しかしひとつだけ、皆が起きてくる前に、油断しているファジル殿にお聞きしたいことがあるのですが」
シュウが首に当てた布をそっと取り除いている。ファジルは上を向いたまま、「何だ?」と答えた。
「いつも、ぎりぎりまで僕たちの様子を見ていましたか?」
シュウは首の傷を見て、濃度の高い酒を傷にかけた。傷口がしみ、ファジルは顔をしかめる。シュウはそこに薬をたっぷりと塗りつけると、布を当てた。

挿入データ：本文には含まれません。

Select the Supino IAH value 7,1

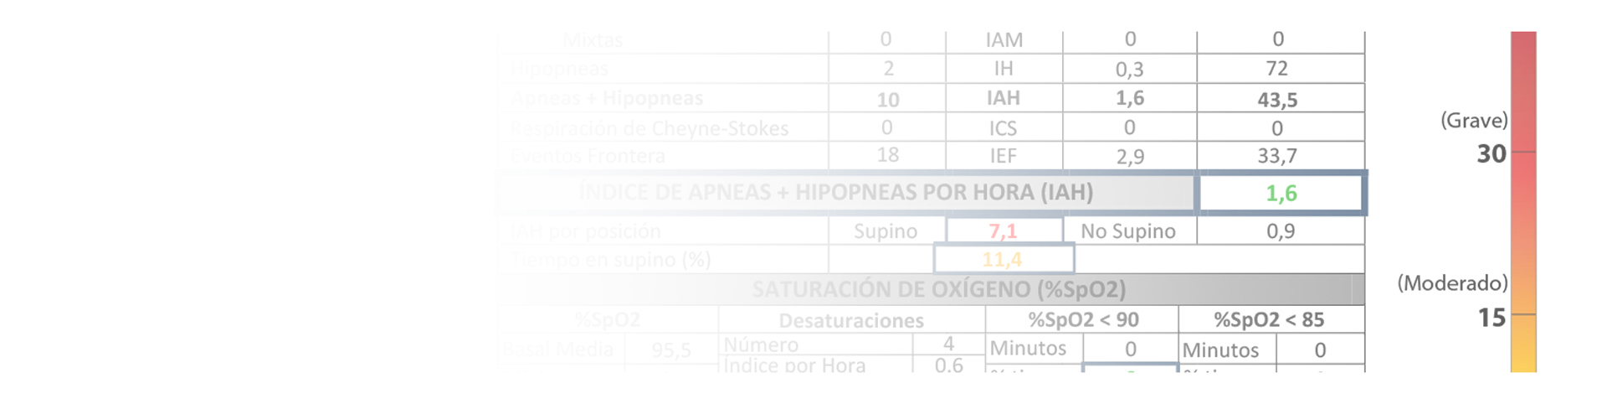coord(1004,231)
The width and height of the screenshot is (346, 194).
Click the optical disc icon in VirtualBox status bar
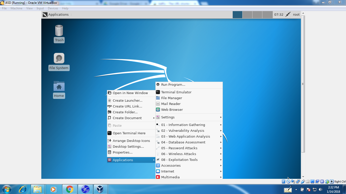pos(288,181)
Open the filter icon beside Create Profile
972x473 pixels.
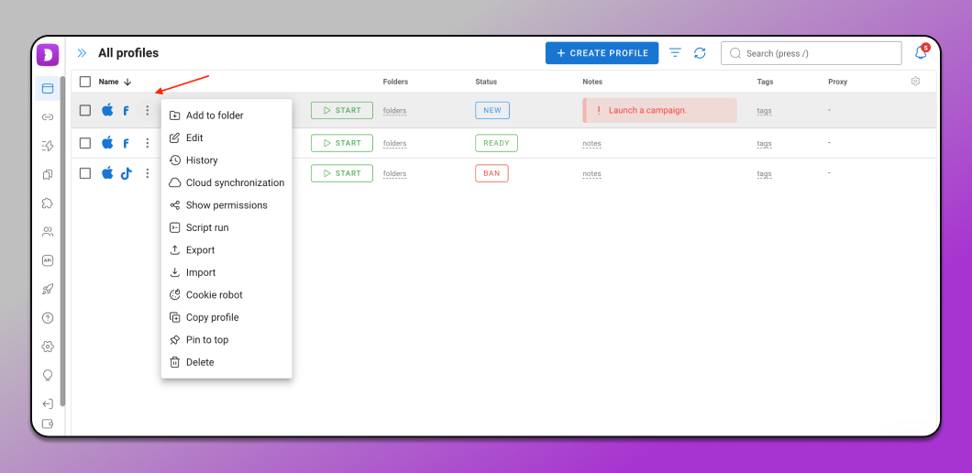tap(675, 53)
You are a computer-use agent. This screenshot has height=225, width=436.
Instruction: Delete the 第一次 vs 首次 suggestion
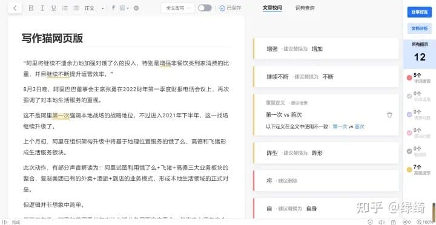pos(389,114)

「ファジル殿にすぐに助けられていたら、我々は成長できていなかったと思います。僕たちの後がなくなるまで助けないようにと、父に頼まれたのですか?」
「まいったな」
ファジルはため息をついた。
「本当に、サラ様と話をしているかのようだ」
「隠し事はできません。そもそも、傷ついたカイン殿を影の世界を通って運び、私に発見させたのも、あなたですよね?」
ファジルは優しく頷くと、シュウを見つめた。
「君たちなら、聖剣と炎の使い手になれるとユアン様に進言したのも私だ。そしてユアン様から、君たちを支えてほしいと頼まれた。言われるまでもなく、私はそのつもりだった。トシを付け狙うあの悪意のこともあったからだ」
「やはりそうでしたか。この地に闇の炎があることも、あなたはご存知だった」
「まあ……そうだ」
「さすがに、それくらいはあらかじめ教えていただいていても良かったと思いますが?」
ファジルは頬を緩めた。
「それは……私が教える前に君が答えを出していたのだ。それにずっと君たちのそばにいたわけではない。世界のどこかで影の力が巨大化していたら、そこに駆け付けなければならない。それが影に生きるソルアの役目だ。君たちがキレスの所にいた頃には、フオグではルシフ国王が亡くなり、国が悲しみで溢れていた」
「ルシフ国王が?…………そうですか…………お亡くなりに……」
シュウは悲しげに目を伏せた。
「私の使命はフオグの平和を守ること、そしてあの男のような化け物を、二度と生み出さないようにすることだ。
しかし、再びナバルという化け物が現れた。あれを倒せるのは君たちしかいないと思った」
「なにもかもご存じで、なにもかもお見通しだったのですね。ならば、なぜカイン殿が殺されなければならなかったのかも、ご存知なのですね?」
ファジルは「ああ」と言って右手をシュウの前に出した。
「君とカインは仲が良かったことも知っている。いつも楽しそうに剣術の稽古をしていたな。
友が最期に見たものや記憶を知る覚悟はあるか?」
「それは……つまり?」
「カインの記憶を私の頭の中に複写する術を使った。君に覚悟があるなら、君の頭にそれを映すことができる」
シュウは息を吸ったまま固まり、ファジルという神のような天才を見つめた。そして、もしファジルがあの悪意に支配されていたとしたら、世界は終わっていただろうと震えた。
「覚悟はあります。教えてください、カイン殿が何を見て、なぜ殺されたのかを」
ファジルは穏やかな表情のまま、右手をシュウの頭の上に置いた。そして小さく呟いた。